Serendipity gave us a fourth crew member, as I asked Mary and Chuck if I could stay with them prior to leaving for the delivery trip. She was available and looking to get some experience, including night sailing, and asked if there was room for her aboard the boat. The fact that she also owns a Gemini was a bonus for John and her both. For John, it provided a resource on some boat specific issues that can crop up-like the sonic saildrive leg not retracting. For Mary, it gave her a wide range of experience on what is essentially her boat&#8230;.while leaving _s/v Patience Too_ for her husband to go sailing on.









John on the foredeck of s/v Felix on the approach to Sippican Harbor.

*Night Watches*

The watch system we used on the trip wasn't a very rigorous one, but in general, the active watch consisted of two people on slightly staggered shifts, so that there was some continuity between watch rotations. This makes a lot of sense, if you have the people to do it, since it reduces the chances that something will drop through the cracks, like the tug and barge that one watch was keeping an eye on won't be as easily forgotten about.
If you were on watch and had to leave the cockpit at night, a tether and harness was required. Doing a MOB recovery at night is really not much fun, and you really need to avoid it as much as possible. We had rigged jacklines both port and starboard. My recommendation for permanently rigged jacklines is to use 1/4″ or 5/16″ Spectra or Dyneema line with polyester tubular webbing over it. This gives you a very strong, low-stretch, jackline that is readily identifiable in the dark and won't roll underfoot.

Reefing the main sail at sunset is generally a good idea, as I mentioned previously. While you might lose some speed, it is usually a good compromise between safety and speed to do so. Shaking a reef out in the morning is not all that difficult to do, and not having to go forward to reef if the wind picks up after dark is something most will appreciate.

*Provisioning*

First, prior to any passage, it is a really wise idea to get a list of any allergies your crew will have. In the case of this trip, one of our crew had a gluten allergy. Fortunately, Mike and Amy's dock is about five minutes from a gluten-free specialty grocer, so provisioning the boat for this trip was relatively easy.

Also, checking the boat's inventory of equipment would be wise. Given how thoroughly equipped Frank, _s/v Felix's _former owner, had left the boat, we skipped this, and I was deprived of the pancakes that Mary had promised to make, since we did not have anything remotely resembling a spatula in the galley. Obviously, this is more an issue on a new boat or a delivery than it would be on your own boat.
*
Sanitation Systems*

Because of the way the holding tank is setup on the Geminis, we were able to easily dump the holding tank while out past the three-mile limit. This is something I would highly recommend every boat be capable of doing, since as Utsch's Marina proved, pumpout facilities aren't always available where you expect them to be.

*Shaking Down s/v Felix*

Overall, _s/v Felix_ performed like a champ.
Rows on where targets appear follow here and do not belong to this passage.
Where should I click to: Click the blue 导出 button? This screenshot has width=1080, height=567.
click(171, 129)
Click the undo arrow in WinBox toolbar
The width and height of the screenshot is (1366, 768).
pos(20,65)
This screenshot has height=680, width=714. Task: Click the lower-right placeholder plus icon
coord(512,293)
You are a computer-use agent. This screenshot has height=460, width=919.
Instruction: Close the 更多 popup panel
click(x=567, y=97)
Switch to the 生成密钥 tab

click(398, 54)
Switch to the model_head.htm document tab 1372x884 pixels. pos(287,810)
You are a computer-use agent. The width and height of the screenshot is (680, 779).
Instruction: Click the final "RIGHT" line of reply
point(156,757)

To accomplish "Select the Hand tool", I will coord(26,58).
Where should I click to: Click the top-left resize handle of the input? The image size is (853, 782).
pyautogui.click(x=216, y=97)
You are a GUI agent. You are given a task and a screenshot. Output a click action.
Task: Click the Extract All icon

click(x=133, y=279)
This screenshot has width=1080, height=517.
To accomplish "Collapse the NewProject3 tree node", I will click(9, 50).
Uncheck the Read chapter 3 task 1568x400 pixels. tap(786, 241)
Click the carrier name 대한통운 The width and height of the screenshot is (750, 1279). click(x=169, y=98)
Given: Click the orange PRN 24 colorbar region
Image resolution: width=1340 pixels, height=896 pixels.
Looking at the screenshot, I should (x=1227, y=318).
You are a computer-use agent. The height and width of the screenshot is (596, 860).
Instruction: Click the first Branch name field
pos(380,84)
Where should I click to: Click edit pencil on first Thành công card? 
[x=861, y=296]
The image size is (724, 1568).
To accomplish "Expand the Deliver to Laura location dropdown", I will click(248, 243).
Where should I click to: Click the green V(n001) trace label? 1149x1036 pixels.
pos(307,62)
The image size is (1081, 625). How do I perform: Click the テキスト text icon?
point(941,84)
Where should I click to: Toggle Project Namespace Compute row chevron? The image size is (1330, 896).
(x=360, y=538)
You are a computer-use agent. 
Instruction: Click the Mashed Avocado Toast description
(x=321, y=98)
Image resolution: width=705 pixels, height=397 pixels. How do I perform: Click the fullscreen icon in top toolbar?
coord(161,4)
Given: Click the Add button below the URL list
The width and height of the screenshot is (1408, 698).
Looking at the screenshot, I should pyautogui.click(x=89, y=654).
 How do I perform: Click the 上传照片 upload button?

John got a pretty good idea of how his new boat handles and performs over a fairly wide range of conditions. We only had a couple small problems that John will need to deal with during the delivery run.

One issue was an electrical one that cropped up with the stern light. Fortunately, we were able to work around it, since _s/v Felix_ is small enough that an all-around white light can substitute for the stern and steaming lights, and a tri-color can be used in place of the stern and bi-color lights.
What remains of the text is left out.